Dikutip dari Wikipedia, filologi adalah cabang ilmu yang mempelajari bahasa dalam sumber-sumber sejarah yang ditulis, yang merupakan kombinasi dari kritik sastra, sejarah, dan linguistik. Filologi juga mempelajari naskah-naskah manuskrip dari zaman kuno.
Berbekal gelar master yang dikantonginya selepas menamatkan studi S2 Filologi di Universitas Padjajaran, pada tahun 2009 Sinta membuka kelas aksara kuno di Gedung Indonesia Menggugat yang berlokasi di kawasan Jalan Perintis Kemerdekaan, Bandung. Sinta mewujudkan kelas aksakun (Singkatan dari aksara kuno) ini atas bantuan dan dorongan semangat dari beberapa rekannya yang tergabung dalam komunitas seniman beraliran metal di sekitaran Ujung Berung, Bandung.
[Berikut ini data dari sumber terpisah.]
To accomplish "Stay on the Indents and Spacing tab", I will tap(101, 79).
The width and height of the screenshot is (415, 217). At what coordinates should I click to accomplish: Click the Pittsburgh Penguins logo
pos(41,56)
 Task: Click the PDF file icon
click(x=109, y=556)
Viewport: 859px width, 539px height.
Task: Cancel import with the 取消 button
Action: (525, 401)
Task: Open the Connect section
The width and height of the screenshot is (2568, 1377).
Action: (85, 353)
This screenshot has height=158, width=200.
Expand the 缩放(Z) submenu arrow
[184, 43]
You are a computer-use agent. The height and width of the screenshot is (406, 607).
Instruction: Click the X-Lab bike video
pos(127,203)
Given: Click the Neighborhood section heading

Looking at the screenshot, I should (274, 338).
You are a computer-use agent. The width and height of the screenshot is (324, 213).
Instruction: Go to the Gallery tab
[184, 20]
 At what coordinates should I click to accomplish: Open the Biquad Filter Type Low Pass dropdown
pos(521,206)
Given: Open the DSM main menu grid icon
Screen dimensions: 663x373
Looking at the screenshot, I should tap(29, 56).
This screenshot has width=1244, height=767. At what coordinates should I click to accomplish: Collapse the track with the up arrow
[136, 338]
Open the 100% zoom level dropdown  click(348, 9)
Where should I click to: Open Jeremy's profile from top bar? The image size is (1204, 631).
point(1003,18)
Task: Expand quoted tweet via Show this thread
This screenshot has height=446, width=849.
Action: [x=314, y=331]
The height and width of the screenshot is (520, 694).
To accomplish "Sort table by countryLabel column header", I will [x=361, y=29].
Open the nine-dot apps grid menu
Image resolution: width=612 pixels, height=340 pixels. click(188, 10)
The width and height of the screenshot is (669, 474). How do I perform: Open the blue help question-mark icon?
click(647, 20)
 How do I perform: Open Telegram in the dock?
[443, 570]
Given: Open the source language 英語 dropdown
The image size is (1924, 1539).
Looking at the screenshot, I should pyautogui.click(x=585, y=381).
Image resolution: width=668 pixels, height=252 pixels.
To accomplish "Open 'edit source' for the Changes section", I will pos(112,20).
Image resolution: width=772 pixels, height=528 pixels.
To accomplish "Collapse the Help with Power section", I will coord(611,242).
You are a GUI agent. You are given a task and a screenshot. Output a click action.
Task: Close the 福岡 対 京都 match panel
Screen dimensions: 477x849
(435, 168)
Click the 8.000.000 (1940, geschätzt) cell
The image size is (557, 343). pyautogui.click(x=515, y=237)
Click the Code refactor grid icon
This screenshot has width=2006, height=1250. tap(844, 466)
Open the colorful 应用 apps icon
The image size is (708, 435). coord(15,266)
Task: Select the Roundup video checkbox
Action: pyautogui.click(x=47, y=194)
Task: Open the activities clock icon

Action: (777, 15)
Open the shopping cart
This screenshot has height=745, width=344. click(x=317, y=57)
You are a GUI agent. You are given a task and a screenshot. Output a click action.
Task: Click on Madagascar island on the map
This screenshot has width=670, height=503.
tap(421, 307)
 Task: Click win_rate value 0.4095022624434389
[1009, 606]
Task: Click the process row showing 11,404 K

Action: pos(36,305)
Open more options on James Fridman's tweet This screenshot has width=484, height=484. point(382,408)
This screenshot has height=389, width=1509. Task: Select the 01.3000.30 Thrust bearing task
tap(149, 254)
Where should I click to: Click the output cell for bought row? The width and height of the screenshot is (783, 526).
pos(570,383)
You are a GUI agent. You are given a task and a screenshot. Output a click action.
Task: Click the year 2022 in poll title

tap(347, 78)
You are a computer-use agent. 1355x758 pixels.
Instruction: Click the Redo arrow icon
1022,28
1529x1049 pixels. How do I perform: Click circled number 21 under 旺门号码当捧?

Dalam wawancara singkatnya dengan salah satu surat kabar nasional, Sinta menyebutkan bahwa tujuan dibukanya kelas aksakun ini adalah untuk menjaga sekaligus melestarikan naskah-naskah kuno. “Tidak ada masa kini tanpa adanya masa lalu, dan itu semua tertuang dalam naskah kuno. Ada banyak hal yang bisa dipelajari dari sebuah naskah kuno. tidak hanya isinya yang berupa sejarah, silisilah, hikayat, mantra, nyanyian, nasehat, atau lainnya, tapi juga dari bentuk huruf, alat, dan media tulis, serta latar belakang sosial yang mendorong penulisan naskah itu,” ungkap Sinta yang pernah menyabet penghargaan Kick Andy Heroes 2012 sebagai Young Hero.
Di dalam setiap naskah-naskah kuno itu pastilah terkandung banyak hal bermanfaat seperti petuah-petuah bijak, catatan peradaban di masa silam, gambaran gaya hidup, sampai konten-konten sastra masa lalu.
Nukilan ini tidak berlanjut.